▶ **Excerpted text**
····················
By Kat Splane
When the trailer for “Don’t Worry Darling” first dropped in May of this year, no guesswork was needed as to the film’s genre. It’s a psychological thriller, and we know it’s a psychological thriller within the first few moments, because of the era. It’s the 1950s, and everything’s a little too pretty. All the streets are a little too placid; all the colors are a little too bright.
Perhaps it’s pushback to the far right’s reputed fixation with the era; perhaps it’s just progressivism taking its natural course. But mainstream culture has come to have an implicit resentment – almost a disgust – towards the 1950s, that transcends its hate for any other decade to date.
From “The Stepford Wives” to “Pleasantville” to “Don’t Worry Darling” – along with countless music videos, television shows, and song lyrics in between – the fifties have become a shorthand for fake perfection, a totem of everything superficial and contrived. Increasingly, it’s a superficiality that’s defined as being dark below the surface. What once was corny has now transitioned into creepy: just show picket fences and bright red nail varnish pinning clothes onto a clothesline, and viewers instantly will know that nothing is as happy as it seems.
····················
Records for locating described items

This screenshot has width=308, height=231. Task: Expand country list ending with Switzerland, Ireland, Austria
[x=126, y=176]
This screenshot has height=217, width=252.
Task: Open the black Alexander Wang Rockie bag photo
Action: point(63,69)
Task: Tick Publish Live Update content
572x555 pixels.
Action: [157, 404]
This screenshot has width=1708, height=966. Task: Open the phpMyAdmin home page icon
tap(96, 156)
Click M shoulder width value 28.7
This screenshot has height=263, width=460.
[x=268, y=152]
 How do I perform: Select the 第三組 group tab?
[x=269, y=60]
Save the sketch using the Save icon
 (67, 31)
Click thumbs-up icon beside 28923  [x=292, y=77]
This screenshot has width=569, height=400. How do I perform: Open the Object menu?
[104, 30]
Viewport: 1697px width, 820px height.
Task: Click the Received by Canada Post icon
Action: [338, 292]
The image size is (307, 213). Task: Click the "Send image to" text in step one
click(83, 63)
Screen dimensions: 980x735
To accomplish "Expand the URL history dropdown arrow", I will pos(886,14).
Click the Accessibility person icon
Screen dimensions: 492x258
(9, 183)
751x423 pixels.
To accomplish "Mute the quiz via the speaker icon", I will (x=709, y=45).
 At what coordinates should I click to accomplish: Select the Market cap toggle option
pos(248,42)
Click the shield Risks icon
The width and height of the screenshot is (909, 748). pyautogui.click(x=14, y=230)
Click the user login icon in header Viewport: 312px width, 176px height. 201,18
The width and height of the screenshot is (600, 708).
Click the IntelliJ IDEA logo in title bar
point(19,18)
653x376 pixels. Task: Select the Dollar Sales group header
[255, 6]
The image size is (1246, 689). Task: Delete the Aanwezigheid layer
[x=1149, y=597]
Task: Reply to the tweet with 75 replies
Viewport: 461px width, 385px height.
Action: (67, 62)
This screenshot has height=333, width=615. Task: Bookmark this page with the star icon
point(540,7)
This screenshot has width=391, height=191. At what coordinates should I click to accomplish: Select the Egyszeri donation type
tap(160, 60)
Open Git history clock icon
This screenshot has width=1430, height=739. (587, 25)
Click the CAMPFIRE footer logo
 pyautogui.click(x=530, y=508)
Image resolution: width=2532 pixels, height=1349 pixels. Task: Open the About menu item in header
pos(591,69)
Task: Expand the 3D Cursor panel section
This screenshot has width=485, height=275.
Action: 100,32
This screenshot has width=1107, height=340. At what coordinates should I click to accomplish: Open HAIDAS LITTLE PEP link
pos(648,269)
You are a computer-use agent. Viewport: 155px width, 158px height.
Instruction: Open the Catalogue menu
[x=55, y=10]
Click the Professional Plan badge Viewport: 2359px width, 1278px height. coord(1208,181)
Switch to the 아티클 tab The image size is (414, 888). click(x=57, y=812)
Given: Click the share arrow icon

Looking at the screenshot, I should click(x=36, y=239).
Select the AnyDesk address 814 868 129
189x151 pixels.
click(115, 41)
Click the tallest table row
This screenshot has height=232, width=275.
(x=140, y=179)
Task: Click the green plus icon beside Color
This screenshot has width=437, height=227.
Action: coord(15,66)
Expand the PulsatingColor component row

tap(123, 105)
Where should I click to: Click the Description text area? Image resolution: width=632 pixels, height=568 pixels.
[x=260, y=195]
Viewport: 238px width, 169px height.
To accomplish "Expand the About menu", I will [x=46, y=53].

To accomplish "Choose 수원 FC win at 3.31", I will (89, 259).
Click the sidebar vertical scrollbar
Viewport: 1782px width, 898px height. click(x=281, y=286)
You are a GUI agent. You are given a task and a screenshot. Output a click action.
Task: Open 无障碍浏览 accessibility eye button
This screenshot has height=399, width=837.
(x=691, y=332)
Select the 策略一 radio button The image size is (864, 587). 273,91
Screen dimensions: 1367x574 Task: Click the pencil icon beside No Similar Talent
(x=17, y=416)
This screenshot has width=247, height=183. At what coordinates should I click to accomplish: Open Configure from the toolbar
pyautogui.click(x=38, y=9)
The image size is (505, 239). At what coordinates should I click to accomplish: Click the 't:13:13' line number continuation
····················
▶ **Requirement**
According to the essay on the 1950s, in what month did the trailer for "Don't Worry Darling" first come out? The records are separate material and have no connection to the essay on the 1950s.

▶ **Exercise output**
May